_Information shown_:
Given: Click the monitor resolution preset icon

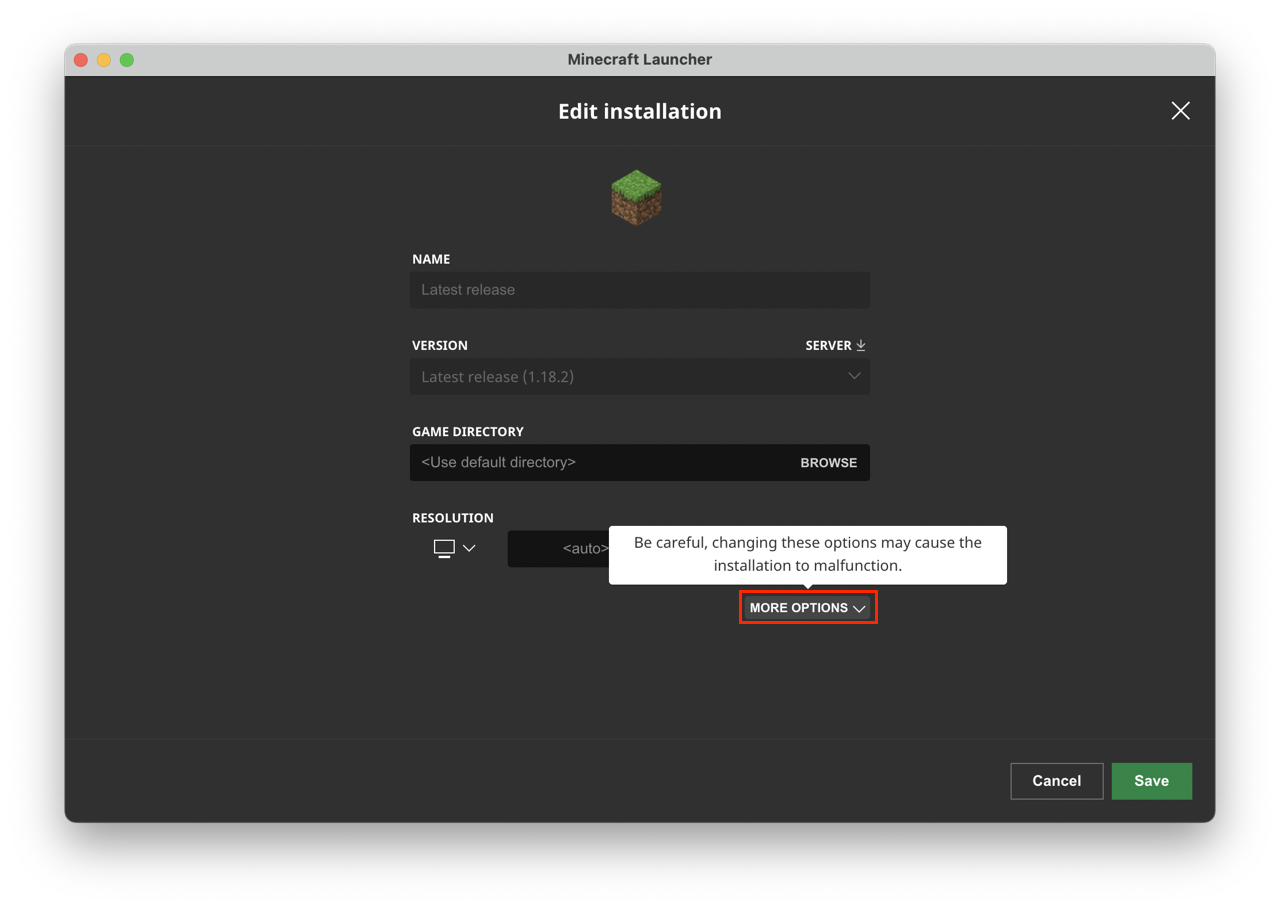Looking at the screenshot, I should (444, 548).
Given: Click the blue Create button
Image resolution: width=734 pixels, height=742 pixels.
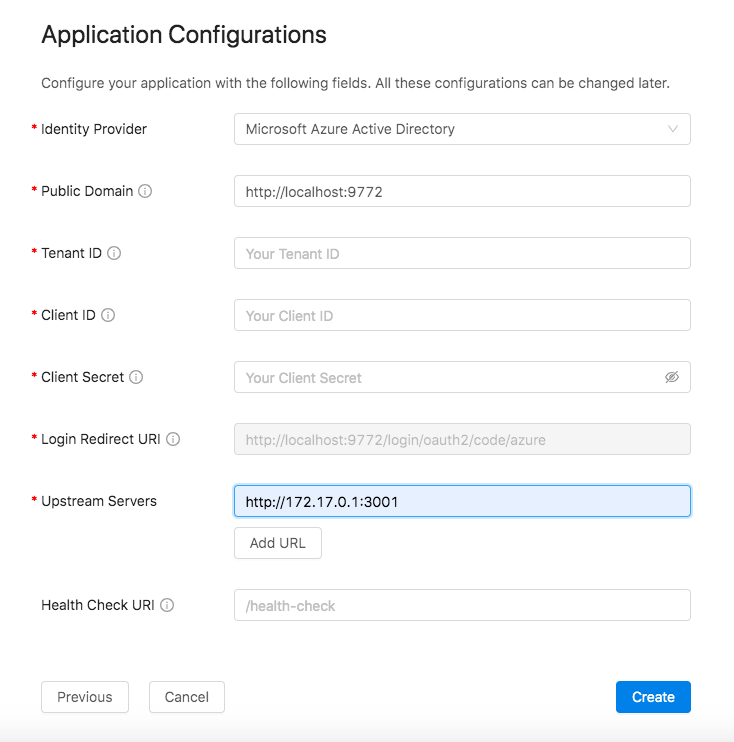Looking at the screenshot, I should (653, 697).
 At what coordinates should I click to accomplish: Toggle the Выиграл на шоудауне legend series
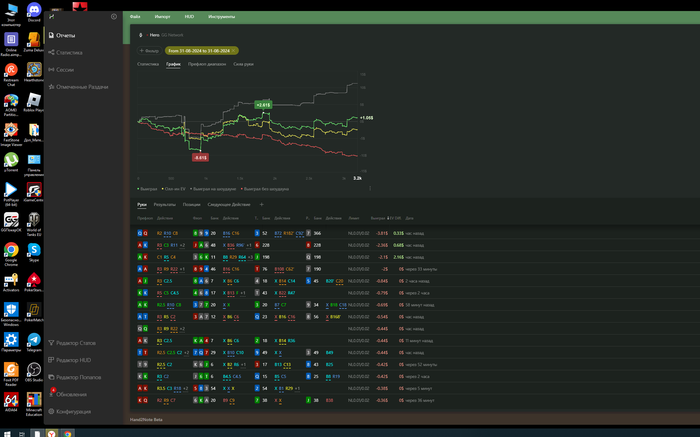pos(215,187)
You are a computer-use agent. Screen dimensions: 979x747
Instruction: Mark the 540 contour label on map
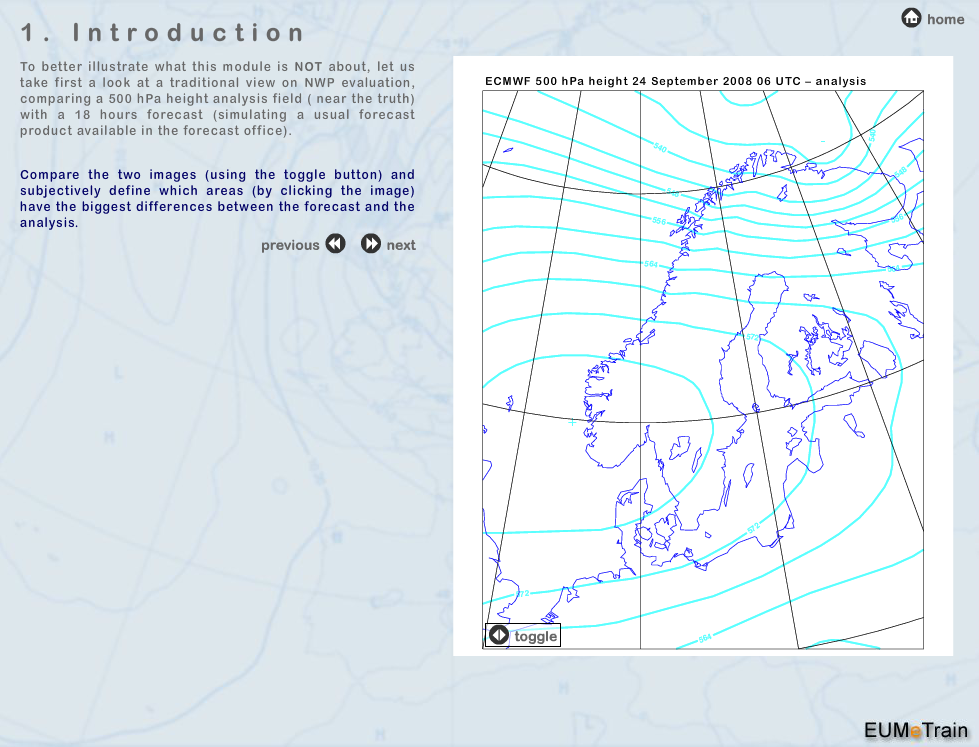660,148
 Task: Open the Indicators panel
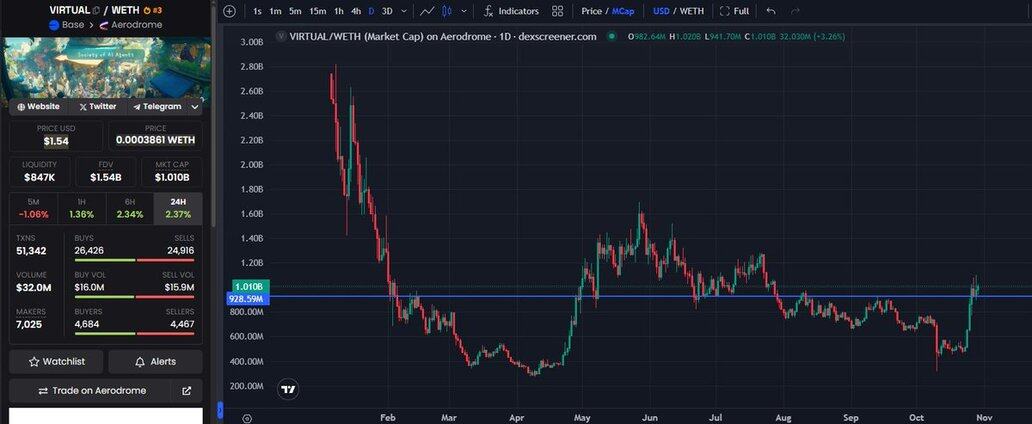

_What you should do_: All lines from the one holding "Image resolution: width=734" through the last line of the records need to be copied exactly, both ends included, and the pictures left behind.

_Answer for the task_:
Image resolution: width=734 pixels, height=742 pixels.
Looking at the screenshot, I should (653, 697).
 At what coordinates should I click to accomplish: Toggle the Выиграл на шоудауне legend series
pos(215,187)
You are a computer-use agent. Screen dimensions: 979x747
Instruction: Mark the 540 contour label on map
660,148
 Task: Open the Indicators panel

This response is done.